Supplied entries:
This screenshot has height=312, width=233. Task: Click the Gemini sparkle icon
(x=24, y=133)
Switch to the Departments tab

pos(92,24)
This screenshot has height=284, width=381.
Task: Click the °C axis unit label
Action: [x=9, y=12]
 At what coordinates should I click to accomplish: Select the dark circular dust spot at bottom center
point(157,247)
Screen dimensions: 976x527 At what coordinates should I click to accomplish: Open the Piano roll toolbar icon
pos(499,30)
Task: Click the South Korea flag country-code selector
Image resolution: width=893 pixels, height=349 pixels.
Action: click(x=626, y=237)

==

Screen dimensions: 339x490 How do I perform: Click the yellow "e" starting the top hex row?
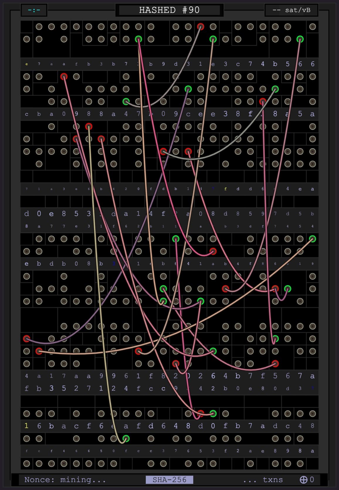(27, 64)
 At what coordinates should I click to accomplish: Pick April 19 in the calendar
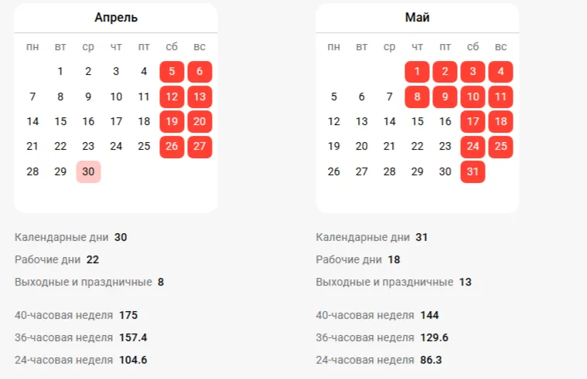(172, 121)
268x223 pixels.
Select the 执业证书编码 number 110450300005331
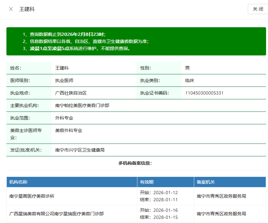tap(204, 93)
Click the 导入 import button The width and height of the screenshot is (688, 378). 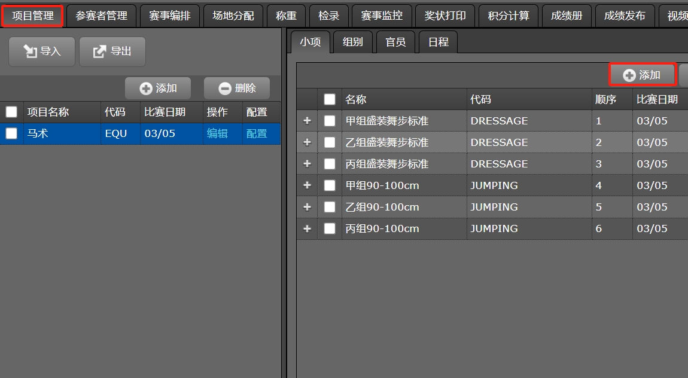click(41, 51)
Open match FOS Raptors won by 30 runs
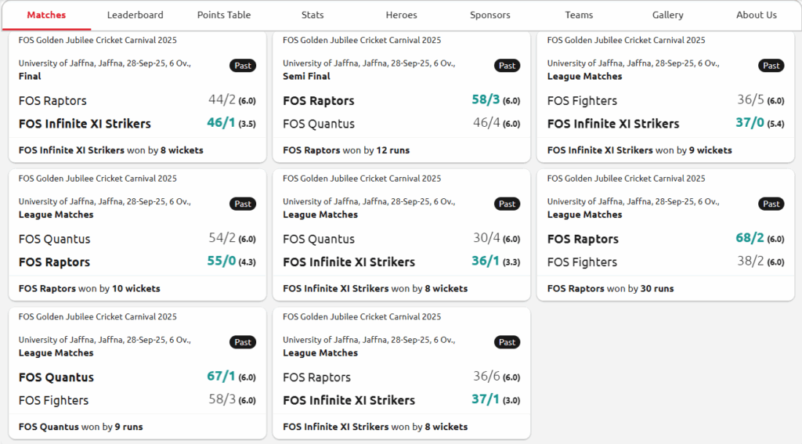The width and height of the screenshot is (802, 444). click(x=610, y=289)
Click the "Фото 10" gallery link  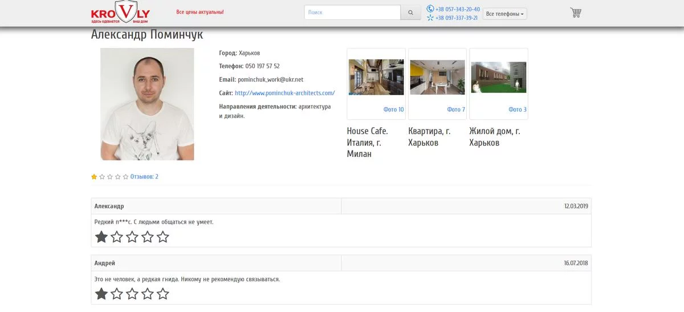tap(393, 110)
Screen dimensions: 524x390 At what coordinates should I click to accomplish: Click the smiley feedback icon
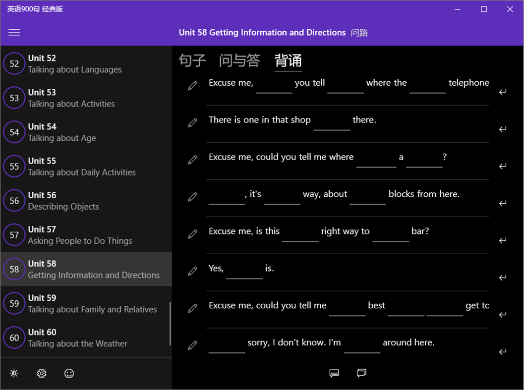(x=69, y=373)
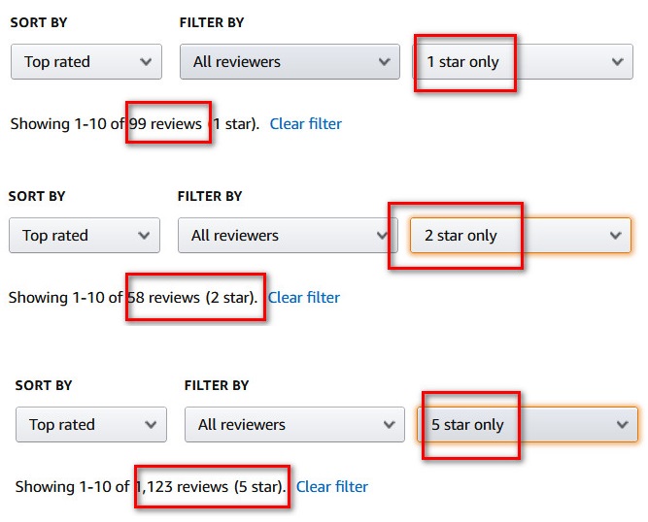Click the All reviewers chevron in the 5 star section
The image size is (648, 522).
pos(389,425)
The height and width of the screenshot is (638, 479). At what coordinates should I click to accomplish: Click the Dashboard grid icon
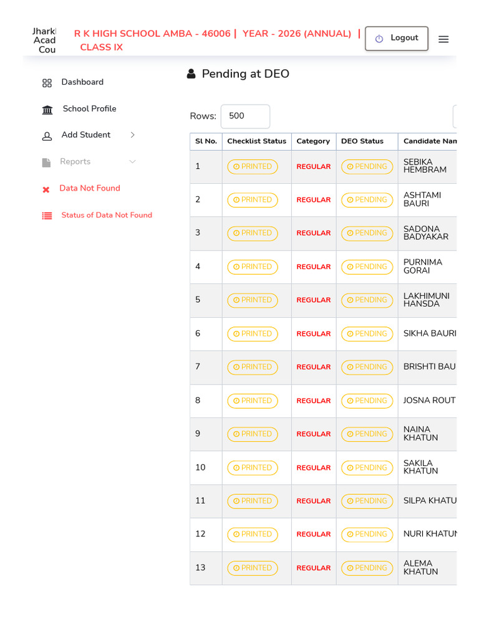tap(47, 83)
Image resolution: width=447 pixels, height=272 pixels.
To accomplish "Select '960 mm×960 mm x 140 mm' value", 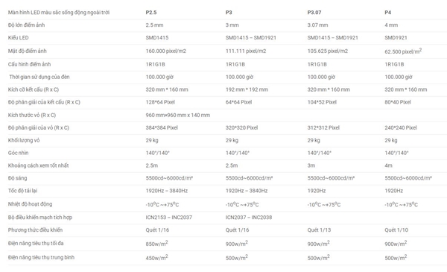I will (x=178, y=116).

...

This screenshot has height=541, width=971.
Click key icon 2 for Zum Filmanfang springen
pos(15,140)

What the exercise asks:
Only one stretch of the listing is wanted: the lines starting at the one with "The height and" and ending at the one with "Image resolution: width=447", copied exactly and free of pictures.

Answer below:
The height and width of the screenshot is (638, 479). At what coordinates should I click to accomplish: Click the Dashboard grid icon
tap(47, 83)
Image resolution: width=447 pixels, height=272 pixels.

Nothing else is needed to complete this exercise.